Skip to content

Tosa9/codveda-data-analytics-internship

Repository files navigation

📊 Codveda Technologies — Data Analytics Internship

Python Pandas Scikit-Learn Power BI Tableau

Intern: Omokhoa Oshose Tosayoname  |  ID: CV/A1/61250  |  Role: Data Analysis Intern

Organisation: Codveda Technologies  |  Duration: March – May 2026  |  Mode: Remote


📋 Table of Contents

  1. Project Overview
  2. Repository Structure
  3. Tools and Technologies
  4. Level 1 — Basic Data Analysis
  5. Level 2 — Intermediate Data Analysis
  6. Level 3 — Advanced Data Analysis
  7. Key Findings Summary
  8. Dashboards
  9. How to Run the Notebooks
  10. Connect With Me

🎯 Project Overview

This repository contains all completed work for the Codveda Technologies Data Analytics Internship — a hands-on, project-based programme designed to develop real-world data analytics skills across three progressive levels.

Over the course of the internship, six data analytics tasks were completed spanning the full analytics pipeline:

Level Focus Tasks Completed
Level 1 — Basic Data exploration and visualisation EDA · Basic Data Visualisation
Level 2 — Intermediate Pattern discovery and time-based analysis Time Series Analysis · K-Means Clustering
Level 3 — Advanced NLP and business intelligence Sentiment Analysis · Interactive Dashboards

All tasks are documented in fully executable Jupyter Notebooks with step-by-step explanations, inline visualisations, and analytical insights. Dashboards were built in both Power BI and Tableau Public.
——————————
▶ [TASK STATEMENT]: Change "Jupyter Notebooks" to "Google Colab notebooks" in the internship repository page, starting at "Over the course" and ending at "and Tableau Public.", and give that part again. The lines after this point are separate material with no connection to the internship repository page.

▶ [Rows of pointing data]:
——————————
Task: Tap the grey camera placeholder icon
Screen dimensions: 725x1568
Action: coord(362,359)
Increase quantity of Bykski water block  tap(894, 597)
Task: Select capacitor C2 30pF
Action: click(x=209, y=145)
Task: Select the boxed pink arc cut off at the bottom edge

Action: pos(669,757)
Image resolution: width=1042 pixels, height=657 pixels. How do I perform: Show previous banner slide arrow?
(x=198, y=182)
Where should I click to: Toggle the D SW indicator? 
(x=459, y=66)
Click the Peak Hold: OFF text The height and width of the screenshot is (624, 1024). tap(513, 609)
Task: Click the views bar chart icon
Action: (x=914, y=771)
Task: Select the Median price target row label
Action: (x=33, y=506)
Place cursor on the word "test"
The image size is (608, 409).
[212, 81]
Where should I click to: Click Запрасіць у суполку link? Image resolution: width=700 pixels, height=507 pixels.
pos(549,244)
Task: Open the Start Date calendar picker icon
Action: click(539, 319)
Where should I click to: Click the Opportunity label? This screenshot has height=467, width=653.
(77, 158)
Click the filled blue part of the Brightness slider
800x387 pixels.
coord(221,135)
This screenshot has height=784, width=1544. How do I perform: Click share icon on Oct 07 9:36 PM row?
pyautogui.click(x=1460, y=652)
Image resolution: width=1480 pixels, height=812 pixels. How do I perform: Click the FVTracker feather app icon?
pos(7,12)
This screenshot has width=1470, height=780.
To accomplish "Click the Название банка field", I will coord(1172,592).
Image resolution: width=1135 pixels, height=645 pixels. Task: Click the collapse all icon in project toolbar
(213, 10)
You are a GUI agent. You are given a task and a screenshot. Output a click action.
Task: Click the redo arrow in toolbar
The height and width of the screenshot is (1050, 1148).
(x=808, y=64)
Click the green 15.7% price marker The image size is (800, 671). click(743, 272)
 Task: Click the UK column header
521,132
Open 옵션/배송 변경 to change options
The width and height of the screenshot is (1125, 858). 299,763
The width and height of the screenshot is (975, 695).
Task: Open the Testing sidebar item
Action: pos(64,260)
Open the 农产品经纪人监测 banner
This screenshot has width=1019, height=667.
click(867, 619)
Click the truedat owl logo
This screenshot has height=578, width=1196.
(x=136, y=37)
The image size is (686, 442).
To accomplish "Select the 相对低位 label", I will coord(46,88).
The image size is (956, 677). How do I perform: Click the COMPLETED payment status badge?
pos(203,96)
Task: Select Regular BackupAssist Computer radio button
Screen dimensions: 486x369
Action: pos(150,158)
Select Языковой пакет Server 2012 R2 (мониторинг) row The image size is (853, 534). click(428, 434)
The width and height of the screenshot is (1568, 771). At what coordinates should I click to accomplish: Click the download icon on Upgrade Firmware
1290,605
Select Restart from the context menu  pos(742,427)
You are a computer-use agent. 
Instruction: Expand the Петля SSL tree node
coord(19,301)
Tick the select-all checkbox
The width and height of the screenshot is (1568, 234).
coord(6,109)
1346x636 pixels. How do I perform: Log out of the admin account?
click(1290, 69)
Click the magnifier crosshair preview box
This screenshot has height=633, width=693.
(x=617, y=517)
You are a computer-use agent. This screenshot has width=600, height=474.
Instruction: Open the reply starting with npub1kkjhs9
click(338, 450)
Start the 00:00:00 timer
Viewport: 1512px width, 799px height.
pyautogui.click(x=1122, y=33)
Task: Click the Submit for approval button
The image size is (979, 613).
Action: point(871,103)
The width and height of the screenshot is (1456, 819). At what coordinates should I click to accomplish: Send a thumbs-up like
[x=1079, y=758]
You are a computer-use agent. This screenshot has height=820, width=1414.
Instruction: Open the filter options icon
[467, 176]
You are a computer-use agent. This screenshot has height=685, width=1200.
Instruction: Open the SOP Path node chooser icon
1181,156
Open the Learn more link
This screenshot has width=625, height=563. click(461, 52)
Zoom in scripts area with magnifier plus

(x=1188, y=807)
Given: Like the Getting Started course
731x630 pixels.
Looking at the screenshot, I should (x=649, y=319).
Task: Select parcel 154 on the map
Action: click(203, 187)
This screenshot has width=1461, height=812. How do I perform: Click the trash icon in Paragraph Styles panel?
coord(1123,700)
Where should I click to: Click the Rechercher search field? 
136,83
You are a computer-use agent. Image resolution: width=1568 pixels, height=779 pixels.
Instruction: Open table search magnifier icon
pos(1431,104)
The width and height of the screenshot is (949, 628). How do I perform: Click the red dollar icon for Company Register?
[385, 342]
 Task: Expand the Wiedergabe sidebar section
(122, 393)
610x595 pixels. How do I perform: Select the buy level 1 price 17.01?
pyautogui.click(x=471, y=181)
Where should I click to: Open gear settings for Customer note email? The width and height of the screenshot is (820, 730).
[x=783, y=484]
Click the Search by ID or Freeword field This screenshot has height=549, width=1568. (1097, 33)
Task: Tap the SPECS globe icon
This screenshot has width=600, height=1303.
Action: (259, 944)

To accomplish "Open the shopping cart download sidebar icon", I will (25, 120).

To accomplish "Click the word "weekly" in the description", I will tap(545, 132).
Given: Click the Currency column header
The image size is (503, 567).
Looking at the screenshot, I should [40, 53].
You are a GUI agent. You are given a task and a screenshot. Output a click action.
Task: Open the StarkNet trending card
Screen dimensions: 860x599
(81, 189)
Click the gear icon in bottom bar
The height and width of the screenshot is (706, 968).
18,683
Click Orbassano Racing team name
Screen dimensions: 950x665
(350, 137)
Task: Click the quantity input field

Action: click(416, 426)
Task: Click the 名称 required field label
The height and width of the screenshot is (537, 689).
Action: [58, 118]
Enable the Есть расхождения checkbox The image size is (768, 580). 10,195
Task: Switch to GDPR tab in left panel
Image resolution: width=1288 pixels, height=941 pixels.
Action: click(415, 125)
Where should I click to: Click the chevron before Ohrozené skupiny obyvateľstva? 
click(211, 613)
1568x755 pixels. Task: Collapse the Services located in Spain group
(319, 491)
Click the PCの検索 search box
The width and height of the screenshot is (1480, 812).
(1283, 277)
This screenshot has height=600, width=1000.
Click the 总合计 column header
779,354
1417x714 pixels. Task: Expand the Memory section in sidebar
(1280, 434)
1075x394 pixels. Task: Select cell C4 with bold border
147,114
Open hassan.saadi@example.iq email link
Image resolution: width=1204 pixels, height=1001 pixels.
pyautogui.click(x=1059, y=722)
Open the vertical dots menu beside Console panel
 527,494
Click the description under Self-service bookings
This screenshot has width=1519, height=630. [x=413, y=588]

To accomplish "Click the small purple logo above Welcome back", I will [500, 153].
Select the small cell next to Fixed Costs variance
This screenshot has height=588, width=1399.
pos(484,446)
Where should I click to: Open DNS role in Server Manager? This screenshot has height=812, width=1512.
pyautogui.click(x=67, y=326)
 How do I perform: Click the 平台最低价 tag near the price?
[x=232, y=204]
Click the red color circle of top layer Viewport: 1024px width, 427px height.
——————————
▶ [SOLUTION TO THE EXERCISE]:
Over the course of the internship, six data analytics tasks were completed spanning the full analytics pipeline:

Level Focus Tasks Completed
Level 1 — Basic Data exploration and visualisation EDA · Basic Data Visualisation
Level 2 — Intermediate Pattern discovery and time-based analysis Time Series Analysis · K-Means Clustering
Level 3 — Advanced NLP and business intelligence Sentiment Analysis · Interactive Dashboards

All tasks are documented in fully executable Google Colab notebooks with step-by-step explanations, inline visualisations, and analytical insights. Dashboards were built in both Power BI and Tableau Public.